Here's some more safety info: http://www.atsdr.cdc.gov/MHMI/mmg174.html


----------



## rocker (Aug 12, 2005)

i use that stuff for my cuts to disenfect them. Dont know how it may help the fish.

But is there a way to conitnue to produce oxygen in an enclosed bag fo shipping?

Could plants help?


----------



## rchan11 (May 6, 2004)

B. Rodgers said:


> what does that have to do with Hydrogen Peroxide?


Bag buddies is for shipping fish..check out the link http://www.theshippingbarn.com/bag_buddies.htm


----------



## piranha98 (Jun 15, 2005)

test it on a goldfish first see wat happens


----------



## B. Rodgers (Jan 20, 2005)

those bag buddies look neat, I'll have to try them. But I really want to know about Hydrogen Peroxide!


----------



## myles (Feb 27, 2005)

hmmm all i kno about that stuff is it takes out blood stains like a pro..............enough said :laugh:


----------



## B. Rodgers (Jan 20, 2005)

murderer!


----------



## myles (Feb 27, 2005)




----------



## DennyPred1 (Mar 24, 2005)

I've heard of fish distributors using in existing tanks and water changes. Added benifits were no parasites? I only heard this one time and I too wasn't sure. I have put a drop per gallon in a 29 filled with goldfish and saw no ill effect.....


----------



## AKSkirmish (Jun 24, 2005)

lol good luck with your info b.


----------



## Blue (Mar 23, 2005)

For the purposes of producing oxygen gas for shipping a fish H2O2 isn't suitable.

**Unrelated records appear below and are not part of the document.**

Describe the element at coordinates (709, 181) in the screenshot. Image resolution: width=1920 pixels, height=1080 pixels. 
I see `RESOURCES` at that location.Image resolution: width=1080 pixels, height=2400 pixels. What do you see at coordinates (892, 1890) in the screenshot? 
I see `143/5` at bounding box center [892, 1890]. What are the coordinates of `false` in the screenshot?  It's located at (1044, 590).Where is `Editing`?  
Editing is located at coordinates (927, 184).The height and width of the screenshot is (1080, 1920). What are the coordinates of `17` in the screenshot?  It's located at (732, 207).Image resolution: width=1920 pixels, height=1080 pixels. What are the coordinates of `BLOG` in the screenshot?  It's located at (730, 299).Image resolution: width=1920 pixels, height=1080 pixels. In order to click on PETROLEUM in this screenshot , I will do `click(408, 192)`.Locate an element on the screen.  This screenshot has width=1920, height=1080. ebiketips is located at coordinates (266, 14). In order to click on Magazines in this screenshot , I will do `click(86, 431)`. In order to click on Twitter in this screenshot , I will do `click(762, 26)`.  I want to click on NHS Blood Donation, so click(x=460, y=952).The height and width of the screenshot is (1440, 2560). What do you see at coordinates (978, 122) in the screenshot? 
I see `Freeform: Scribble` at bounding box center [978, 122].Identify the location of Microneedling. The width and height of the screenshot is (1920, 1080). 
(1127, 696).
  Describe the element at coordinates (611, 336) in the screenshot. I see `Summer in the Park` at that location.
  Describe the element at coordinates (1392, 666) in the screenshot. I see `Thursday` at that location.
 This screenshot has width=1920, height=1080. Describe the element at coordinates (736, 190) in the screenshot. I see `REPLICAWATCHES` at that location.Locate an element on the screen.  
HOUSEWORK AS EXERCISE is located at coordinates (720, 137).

It is going to react with other molecules in the bag (ie the fish) as opposed to meeting another molecule and releasing one of their oxygens each. The formula for oxygen production from peroxide is 2(H2O2) -> 2(H2O) + O2 but you still need a catalyst to do this at any speed (e. g. MnO) This is curriculum from grade 9 science in Ontario.


----------



## doctorvtec (May 15, 2004)

I don't think that a normal hobbyist should experiment with peroxide.

Bag buddies would do ok.


----------



## B. Rodgers (Jan 20, 2005)

well, that settles that! Bag Buddies it is, thankyou for the information you've provided!


----------



## proud2bcanadian (Oct 2, 2004)

I've used Hydrogen Peroxide a few times now. When there's a power outage, it's what I use.

Well, to tell you the truth, I actually get a friend from work to come and do it because she's more experienced with it. It's always worked fine with no side affects. I always do a 25% WC afterwards though.

I'll see if I can get any info for you on how to use it and how much.


----------



## "qickshot" (Apr 19, 2005)

b rodgers i would do a experiment if i were you :nod: get like 10 bags of like 3 gold fish fill on bag with pure hydrogen peroxide, then next use les then so on then use none in a bag. see witch bag lives the longest. wouldnt that be some sh*t if the gold fish in the pure bag lived until they died of starvation? lol


----------



## B. Rodgers (Jan 20, 2005)

pretty sure pure hydrogen peroxide would kill the fish the second it was put in there


----------



## "qickshot" (Apr 19, 2005)

B. Rodgers said:


> pretty sure pure hydrogen peroxide would kill the fish the second it was put in there


probly lol


----------